Today’s Feature: Call Me Eeevil: The Making of New Year’s Evil (2014) – New Year’s Evil (1980)

New Year’s Eve is often seen as the end of the Holiday Season and doesn’t always carry the same joyful connotation that the other Yuletide holidays do. New Year’s tends to be more oriented toward adults and features a bacchanalian celebration so that the participants can either revel in the triumph of the closing year or do their best to forget a terrible one. As much as it is a holiday of hope, it is one of caution. New Year’s Eve allows those who no longer enjoy the cartoonish nature of Christmas to still find solace in a new beginning, though they likely know that the change of the year is arbitrary at best. In many ways, New Year’s Eve is as illusionary as the big man in the red suit. It’s the adult version of Christmas. What better way to celebrate this occasion than with a tried and true eighties slasher film, New Year’s Evil.

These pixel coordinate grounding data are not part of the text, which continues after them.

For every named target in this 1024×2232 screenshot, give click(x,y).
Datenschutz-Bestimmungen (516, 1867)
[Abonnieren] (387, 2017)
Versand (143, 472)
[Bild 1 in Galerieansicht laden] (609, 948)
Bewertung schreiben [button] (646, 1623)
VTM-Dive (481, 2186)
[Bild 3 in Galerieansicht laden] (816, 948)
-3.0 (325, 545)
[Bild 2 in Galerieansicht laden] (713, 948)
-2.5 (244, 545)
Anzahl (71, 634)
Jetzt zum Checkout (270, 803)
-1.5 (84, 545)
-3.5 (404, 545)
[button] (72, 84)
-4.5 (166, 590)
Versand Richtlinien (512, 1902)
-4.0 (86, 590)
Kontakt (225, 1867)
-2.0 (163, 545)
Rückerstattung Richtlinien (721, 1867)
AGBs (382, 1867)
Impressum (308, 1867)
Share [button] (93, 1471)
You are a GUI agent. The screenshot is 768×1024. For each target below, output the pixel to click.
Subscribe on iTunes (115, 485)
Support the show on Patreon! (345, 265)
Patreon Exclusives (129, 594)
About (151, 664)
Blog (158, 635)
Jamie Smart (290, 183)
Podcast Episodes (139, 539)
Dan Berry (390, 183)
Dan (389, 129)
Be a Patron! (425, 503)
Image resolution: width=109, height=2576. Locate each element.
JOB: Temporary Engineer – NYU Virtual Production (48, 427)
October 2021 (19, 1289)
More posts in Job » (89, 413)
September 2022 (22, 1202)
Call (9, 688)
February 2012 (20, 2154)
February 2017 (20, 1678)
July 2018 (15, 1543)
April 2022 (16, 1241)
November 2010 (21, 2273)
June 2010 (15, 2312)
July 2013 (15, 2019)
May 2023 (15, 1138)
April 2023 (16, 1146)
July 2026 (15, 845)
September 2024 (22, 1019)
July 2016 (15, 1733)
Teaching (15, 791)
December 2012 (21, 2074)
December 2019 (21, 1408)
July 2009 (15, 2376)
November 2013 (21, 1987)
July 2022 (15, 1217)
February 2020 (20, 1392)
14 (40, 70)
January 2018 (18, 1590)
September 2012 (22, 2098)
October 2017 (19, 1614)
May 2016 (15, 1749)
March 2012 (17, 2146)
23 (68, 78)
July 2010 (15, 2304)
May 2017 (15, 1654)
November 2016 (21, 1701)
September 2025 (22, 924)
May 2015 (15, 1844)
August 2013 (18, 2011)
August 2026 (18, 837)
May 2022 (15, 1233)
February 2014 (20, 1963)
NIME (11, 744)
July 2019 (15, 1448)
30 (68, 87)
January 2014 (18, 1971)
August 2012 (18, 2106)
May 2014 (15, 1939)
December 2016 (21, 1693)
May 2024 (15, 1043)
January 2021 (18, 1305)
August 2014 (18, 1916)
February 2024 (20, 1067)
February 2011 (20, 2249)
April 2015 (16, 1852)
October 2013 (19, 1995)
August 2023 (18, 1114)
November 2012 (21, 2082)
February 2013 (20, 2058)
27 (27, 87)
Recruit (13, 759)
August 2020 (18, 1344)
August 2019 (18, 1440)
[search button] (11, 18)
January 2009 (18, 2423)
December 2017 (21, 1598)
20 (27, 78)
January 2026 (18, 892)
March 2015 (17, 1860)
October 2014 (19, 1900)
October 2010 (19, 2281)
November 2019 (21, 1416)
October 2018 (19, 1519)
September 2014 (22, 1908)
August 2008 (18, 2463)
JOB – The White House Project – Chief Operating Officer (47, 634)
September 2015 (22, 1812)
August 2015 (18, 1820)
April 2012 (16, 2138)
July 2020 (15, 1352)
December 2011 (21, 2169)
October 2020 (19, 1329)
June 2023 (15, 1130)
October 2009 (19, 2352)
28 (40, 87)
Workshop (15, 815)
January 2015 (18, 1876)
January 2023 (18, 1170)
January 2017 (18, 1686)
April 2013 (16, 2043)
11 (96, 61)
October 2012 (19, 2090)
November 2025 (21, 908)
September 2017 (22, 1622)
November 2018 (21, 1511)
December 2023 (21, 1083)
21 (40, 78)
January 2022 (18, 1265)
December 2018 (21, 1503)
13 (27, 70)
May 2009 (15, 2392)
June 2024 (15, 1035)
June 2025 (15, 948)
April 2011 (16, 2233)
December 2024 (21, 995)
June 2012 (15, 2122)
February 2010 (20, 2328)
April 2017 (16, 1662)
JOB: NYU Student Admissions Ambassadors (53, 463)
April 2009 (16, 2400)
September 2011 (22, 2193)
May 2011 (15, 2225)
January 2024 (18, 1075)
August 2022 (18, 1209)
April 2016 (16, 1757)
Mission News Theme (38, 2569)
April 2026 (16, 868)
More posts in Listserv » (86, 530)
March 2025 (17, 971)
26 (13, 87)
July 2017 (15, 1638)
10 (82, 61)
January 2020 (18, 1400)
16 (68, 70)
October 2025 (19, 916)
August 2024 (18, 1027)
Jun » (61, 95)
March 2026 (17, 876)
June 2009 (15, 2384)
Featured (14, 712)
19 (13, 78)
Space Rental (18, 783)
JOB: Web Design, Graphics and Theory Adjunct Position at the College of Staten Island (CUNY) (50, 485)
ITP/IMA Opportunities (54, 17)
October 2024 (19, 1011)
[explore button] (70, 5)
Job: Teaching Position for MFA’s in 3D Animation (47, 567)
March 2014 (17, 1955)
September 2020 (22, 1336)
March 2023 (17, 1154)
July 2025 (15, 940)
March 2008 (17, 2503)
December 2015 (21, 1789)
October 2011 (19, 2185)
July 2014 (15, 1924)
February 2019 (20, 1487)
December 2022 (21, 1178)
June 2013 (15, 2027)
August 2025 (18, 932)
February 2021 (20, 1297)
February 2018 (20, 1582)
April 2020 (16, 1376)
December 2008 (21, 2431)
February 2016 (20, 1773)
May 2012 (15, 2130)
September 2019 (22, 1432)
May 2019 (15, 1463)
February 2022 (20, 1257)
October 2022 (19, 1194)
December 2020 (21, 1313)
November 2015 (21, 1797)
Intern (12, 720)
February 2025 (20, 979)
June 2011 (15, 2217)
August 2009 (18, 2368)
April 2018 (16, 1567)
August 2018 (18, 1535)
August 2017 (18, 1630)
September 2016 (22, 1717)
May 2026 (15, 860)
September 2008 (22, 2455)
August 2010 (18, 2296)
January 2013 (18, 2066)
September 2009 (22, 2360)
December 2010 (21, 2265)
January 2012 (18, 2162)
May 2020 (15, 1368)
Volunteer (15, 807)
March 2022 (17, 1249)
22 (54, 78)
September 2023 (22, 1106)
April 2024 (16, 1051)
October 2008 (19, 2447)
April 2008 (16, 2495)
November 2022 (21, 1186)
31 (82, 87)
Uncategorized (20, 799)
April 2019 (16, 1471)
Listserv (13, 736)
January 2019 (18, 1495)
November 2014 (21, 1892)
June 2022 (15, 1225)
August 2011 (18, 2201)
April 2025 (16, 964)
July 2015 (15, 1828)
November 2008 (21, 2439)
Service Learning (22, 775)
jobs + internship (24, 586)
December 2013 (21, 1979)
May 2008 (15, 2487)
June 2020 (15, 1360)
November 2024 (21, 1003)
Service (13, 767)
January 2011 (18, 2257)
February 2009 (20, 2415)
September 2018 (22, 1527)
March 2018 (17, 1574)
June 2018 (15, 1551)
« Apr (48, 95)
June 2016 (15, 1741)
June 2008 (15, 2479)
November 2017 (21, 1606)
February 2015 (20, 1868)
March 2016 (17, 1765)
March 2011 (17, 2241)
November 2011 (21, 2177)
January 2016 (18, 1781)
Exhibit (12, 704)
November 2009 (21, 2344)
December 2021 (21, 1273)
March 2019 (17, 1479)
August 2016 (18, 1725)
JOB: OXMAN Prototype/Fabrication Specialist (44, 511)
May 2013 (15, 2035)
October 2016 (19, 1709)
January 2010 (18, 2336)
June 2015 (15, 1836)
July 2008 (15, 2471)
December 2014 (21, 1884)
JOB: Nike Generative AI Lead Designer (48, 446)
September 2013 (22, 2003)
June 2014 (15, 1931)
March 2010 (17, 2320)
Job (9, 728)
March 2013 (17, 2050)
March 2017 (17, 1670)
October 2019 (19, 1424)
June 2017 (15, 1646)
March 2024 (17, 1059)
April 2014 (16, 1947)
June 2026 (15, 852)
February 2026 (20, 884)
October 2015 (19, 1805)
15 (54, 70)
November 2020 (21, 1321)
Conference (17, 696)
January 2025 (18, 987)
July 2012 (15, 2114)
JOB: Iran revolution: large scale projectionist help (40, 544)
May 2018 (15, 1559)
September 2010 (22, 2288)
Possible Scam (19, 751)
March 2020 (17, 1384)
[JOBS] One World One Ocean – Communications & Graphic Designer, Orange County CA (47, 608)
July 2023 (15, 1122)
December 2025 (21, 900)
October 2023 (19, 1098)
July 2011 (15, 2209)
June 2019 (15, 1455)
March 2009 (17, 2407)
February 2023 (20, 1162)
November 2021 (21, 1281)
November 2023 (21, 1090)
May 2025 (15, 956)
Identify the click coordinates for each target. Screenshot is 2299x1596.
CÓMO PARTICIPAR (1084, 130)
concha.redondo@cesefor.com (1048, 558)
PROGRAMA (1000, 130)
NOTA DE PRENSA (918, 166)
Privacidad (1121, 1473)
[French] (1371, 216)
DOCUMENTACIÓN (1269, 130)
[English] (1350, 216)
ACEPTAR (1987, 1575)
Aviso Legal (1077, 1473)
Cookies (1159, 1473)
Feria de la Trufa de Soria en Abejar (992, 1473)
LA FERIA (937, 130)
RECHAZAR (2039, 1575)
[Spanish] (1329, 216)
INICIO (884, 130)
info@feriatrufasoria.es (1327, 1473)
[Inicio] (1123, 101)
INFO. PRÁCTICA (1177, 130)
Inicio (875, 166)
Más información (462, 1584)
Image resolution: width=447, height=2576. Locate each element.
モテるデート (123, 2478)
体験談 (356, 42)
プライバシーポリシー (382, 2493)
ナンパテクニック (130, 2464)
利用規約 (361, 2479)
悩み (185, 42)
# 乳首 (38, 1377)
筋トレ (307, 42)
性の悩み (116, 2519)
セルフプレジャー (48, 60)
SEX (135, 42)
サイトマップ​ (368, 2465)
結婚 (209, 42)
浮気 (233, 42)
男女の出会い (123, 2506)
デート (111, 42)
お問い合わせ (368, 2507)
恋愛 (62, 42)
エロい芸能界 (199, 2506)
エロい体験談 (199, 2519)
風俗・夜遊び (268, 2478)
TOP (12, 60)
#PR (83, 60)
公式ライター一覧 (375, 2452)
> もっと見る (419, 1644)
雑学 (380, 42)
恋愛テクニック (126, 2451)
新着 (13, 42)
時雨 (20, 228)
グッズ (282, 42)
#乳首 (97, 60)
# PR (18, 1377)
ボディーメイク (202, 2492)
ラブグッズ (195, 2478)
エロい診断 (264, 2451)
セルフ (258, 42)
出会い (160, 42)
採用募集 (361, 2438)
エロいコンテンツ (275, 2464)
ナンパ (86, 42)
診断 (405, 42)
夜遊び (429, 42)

Call Me Eeevil tells the story of the eighteen day shoot of New Year’s Evil and how many members of the cast and crew found themselves making it.

Yeah, eigtheen days.

During a Screen Actors Guild Strike.

Did I forget to mention that this was a Cannon film? Sorry, that probably makes more sense now. There’s actually a really nice tidbit about the producers and just how they got into production with the strike going on. As always, Scream Factory provides a wonderful feature, running nearly forty minutes when bigger films *coughDisneycough* can barely seem to muster fifteen of solid features. New Year’s Evil is somewhat divisive amongst slasher fans, but I feel its combination of Mtv culture, bizarre sexuality and a notably brutal killer truly makes it something special. It almost feels a logical follow up to Silent Night, Deadly Night, though that particular film was actually released later. Female lead Roz Kelly (Happy Days‘ Pinky Tuscadero) is conspicuously missing but Kip Niven, Grant Cramer and Taaffe O’Connell all contribute some nice anecdotes on their performances and the production in general. Grant Cramer even gets into a full explanation of his most disturbing and memorable scene in the film, one that locked the role up for him. Oh, and how he got his SAG card too. Director of Photography Thomas Ackerman also appears as the voice from behind the camera, though the actors are focused on for most of the documentary. You can find a feature length commentary from Writer/Director Emmett Alston separately on the disc, and he gets into how the project came about in general.

Call Me Eeevil: The Making of New Year’s Evil is available on the Scream Factory release of New Year’s Evil, which is still widely available.